• Excerpted text:
On Edgar Allan Poe - drjohnson
http://www.nybooks.com/articles/archives/2015/feb/05/edgar-allan-poe/

======
jhallenworld
Poe is amazing: he basically invented detective novels with his character C.
Auguste Dupin in "The Murders in the Rue Morgue". Conan Doyle credits this
directly in the first Sherlock Holmes story, "A Study in Scarlet":

    
    
      Sherlock Holmes rose and lit his pipe. “No
      doubt you think that you are complimenting me in
      comparing me to Dupin,” he observed. “Now, in
      my opinion, Dupin was a very inferior fellow. That
      trick of his of breaking in on his friends’ thoughts
      with an apropos remark after a quarter of an hour’s
      silence is really very showy and superficial. He had
      some analytical genius, no doubt; but he was by
      no means such a phenomenon as Poe appeared to
      imagine.

------
smcnally
And, in 1849, he predicted modern cosmology?

"In the last year of his life he wrote a prose poem, Eureka ... Eureka
describes the origins of the universe in a single particle, from which
“radiated” the atoms of which all matter is made. Minute dissimilarities of
size and distribution among these atoms meant that the effects of gravity
caused them to accumulate as matter, forming the physical universe. ... This
by itself would be a startling anticipation of modern cosmology,"

• What is expected: Please echo the thread on Edgar Allan Poe in full, word for word. The records that follow come from a separate source.

• Data:
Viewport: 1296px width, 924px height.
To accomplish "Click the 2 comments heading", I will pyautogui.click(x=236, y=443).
* * *
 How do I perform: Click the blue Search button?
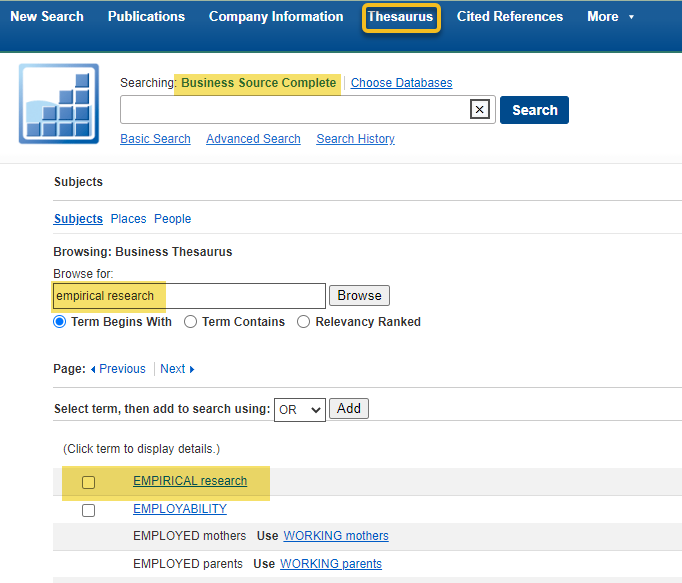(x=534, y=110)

• Result of the exercise:
On Edgar Allan Poe - drjohnson
http://www.nybooks.com/articles/archives/2015/feb/05/edgar-allan-poe/

======
jhallenworld
Poe is amazing: he basically invented detective novels with his character C.
Auguste Dupin in "The Murders in the Rue Morgue". Conan Doyle credits this
directly in the first Sherlock Holmes story, "A Study in Scarlet":

    
    
      Sherlock Holmes rose and lit his pipe. “No
      doubt you think that you are complimenting me in
      comparing me to Dupin,” he observed. “Now, in
      my opinion, Dupin was a very inferior fellow. That
      trick of his of breaking in on his friends’ thoughts
      with an apropos remark after a quarter of an hour’s
      silence is really very showy and superficial. He had
      some analytical genius, no doubt; but he was by
      no means such a phenomenon as Poe appeared to
      imagine.

------
smcnally
And, in 1849, he predicted modern cosmology?

"In the last year of his life he wrote a prose poem, Eureka ... Eureka
describes the origins of the universe in a single particle, from which
“radiated” the atoms of which all matter is made. Minute dissimilarities of
size and distribution among these atoms meant that the effects of gravity
caused them to accumulate as matter, forming the physical universe. ... This
by itself would be a startling anticipation of modern cosmology,"